As the wind grew, those of us near the top of the second deck began to get soaked from in front and behind, as the rain began to blow through the gap in the side of the stadium. The corrugated metal tube used to roll up the tarp began to roll around the outfield, propelled by the gusts coming into the stadium. That’s right about when the fireworks began. Booming thunder, bright, forking lighting, each announcing their presence with mind bending intensity. Several bolts of lightning struck nearby causing the crowd to roar and scream in response. Some rowdy fans behind us shouted, in the height of the storm, “Let’s Play Ball! Let’s Play Ball!”

The swirling winds soaked section after section with their changing tide of water, the worst of it going to left field, which seemed to be the rock that the wave of rain broke upon. The storm began to abate after about 20 minutes. It felt longer, but wow, what a ride.

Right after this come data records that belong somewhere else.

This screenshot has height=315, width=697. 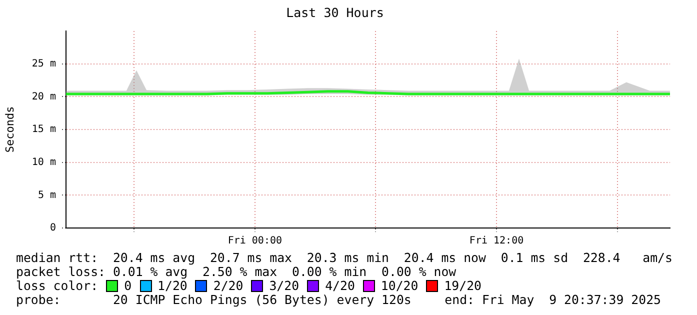 What do you see at coordinates (228, 286) in the screenshot?
I see `legend-label: 2/20` at bounding box center [228, 286].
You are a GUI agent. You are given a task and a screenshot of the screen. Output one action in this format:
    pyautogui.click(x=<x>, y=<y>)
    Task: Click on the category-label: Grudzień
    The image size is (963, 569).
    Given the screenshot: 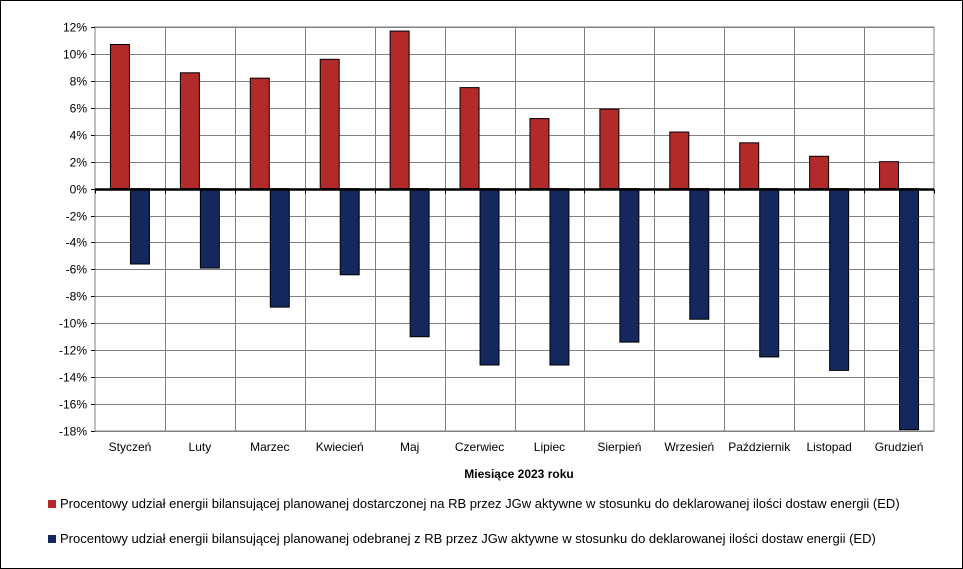 What is the action you would take?
    pyautogui.click(x=900, y=447)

The Nats went on to win last night 4-3, despite a Cubs-fan-heavy crowd. Man, I thought Yankees fans were obnoxious in Baltimore, but they’ve got a lot to “learn” from the Cubs fans. Special props to the Cubs fan behind me who decided that he needed to boo and taunt his own pitcher in the 8th. Nice show of class.

4 Comments so far

  1. David (unregistered) on May 16th, 2005 @ 8:01 am

    This is the second post in a row about class at a baseball game. CLASS! I had no idea we were at a golf tournament. Next game I go to, I’ll be sure to clap and show my utmost respect and not yell or anything. God forbid.

  2. Tom Bridge (unregistered) on May 16th, 2005 @ 8:30 am

    It’s about showing a little respect and not making a complete ass of yourself. The last thing I want to see if some rabid fan foaming at the mouth because he doesn’t like the pitcher. There are some basic rules of baseball fandom:

    1. You never boo your own team.

    2. Keep it clean, telling the pitcher to go fuck himself or suck his own dick or what have you will bring the ushers in quick.

    3. Feel free to boo the umpire.

    That’s it, really. I’m not asking for golf claps, I’m asking for common decency.

  3. Tiffany (unregistered) on May 16th, 2005 @ 8:50 am

    Class is appropriate, and yet sorely lacking, in all areas of life.

  4. JennB (unregistered) on May 16th, 2005 @ 5:37 pm

    You can go be a loud jerk and make a fool of yourself, and we’ll go and behave ourselves, and we’ll see who gets thrown out first.